Reichert: We definitely have to take a little bit of a break. We’re not able to do live shows right now, cause I’m not able to walk, and I’m in the hospital so often for chemotherapy. It’s almost impossible. When I do have breaks, I’m in my home studio. And it helps so much. It helps me feel like a normal person, not like I’m sick. I’m still able to sit down and turn out ideas like I used to. We’ve definitely been writing a lot. Any time I’m not feeling the effects, Mike and Ben will come over and we’ll mess around with ideas. We’re still trying to get material out, even given the circumstance.
P: Have you dove into writing about it at all, or have you been avoiding it because it’s so delicate?
Reichert: I haven’t written a lot about it yet. I think it’s still so new to me, so I have to wrap my head around it. I’ve been writing a lot about things that distract me from it, like love songs or whatever it may be. I haven’t written too much about the actual circumstance yet, even though “Summerfields” ended up really reflecting a lot. Like the lyrics ended up reflecting what I’m going through.
P: Could I get a little bit about your specific illness and your treatment plan, if you would be comfortable talking about that? Is it an OK spot to have it, like would it be worse if it were somewhere else?
Reichert: Yeah, of course. I am diagnosed with osteosarcoma, which is bone cancer. It’s in my left femur, right above my knee. It’s a tumor. It’s an okay spot to have it, just cause I can get it removed. If it were in my pelvis it would be harder to remove. … I’m able to get it removed. I’ll have a titanium knee replacement, and that’s happening in about a month. So, my treatment plan is through six cycles and each cycle consists of five weeks. The first cycle is the really intense chemo and then I have two weeks off. The first week, I’m basically struggling to stay awake, and the second week, I’m full energy, and then I go back into the studio, and that’s when I do a lot of my writing. … I’m just now finishing up with my second cycle, and then I have my surgery. … After my surgery, I will be in intensive physical therapy to start learning to walk again. … And then I have four more cycles after that, so that will take me to about May.

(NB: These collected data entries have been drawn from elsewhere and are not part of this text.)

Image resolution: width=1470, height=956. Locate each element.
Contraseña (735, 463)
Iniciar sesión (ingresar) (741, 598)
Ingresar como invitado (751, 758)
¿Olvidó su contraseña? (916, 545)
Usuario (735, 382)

P: So after it’s removed, how does it work? How long will it be until you could be evaluated and declared cancer-free?
Reichert: It really depends. They’ll do a biopsy of my tumor after they remove it, and then they’ll evaluate to see how well the chemo worked and how much of the tumor got killed. They’re hoping for at least 90 percent removed. That’d be considered a good response. Anything less than that and it’d be considered a bad response, and they’d start me on a new treatment plan. After treatment, we will do more scans, and if there’s still no evidence of it in my body, then that’s when I’m considered cancer-free. … I have about a 50 percent chance of my body responding to the chemo.
Q: When people go through life-altering experiences, it will change their perspective and they’ll say, ‘I was either glad to be doing what I’m doing,’ or, ‘I started thinking, I got to get into something else.’ Did [your illness] make you more glad that you were doing music and spending your time on that?
A: It put everything into perspective, like how short life is. So it’s like, why do anything except what you’re extremely passionate about? I definitely had that feeling. I’ve always been really passionate about following music, but I think this kind of reaffirmed it.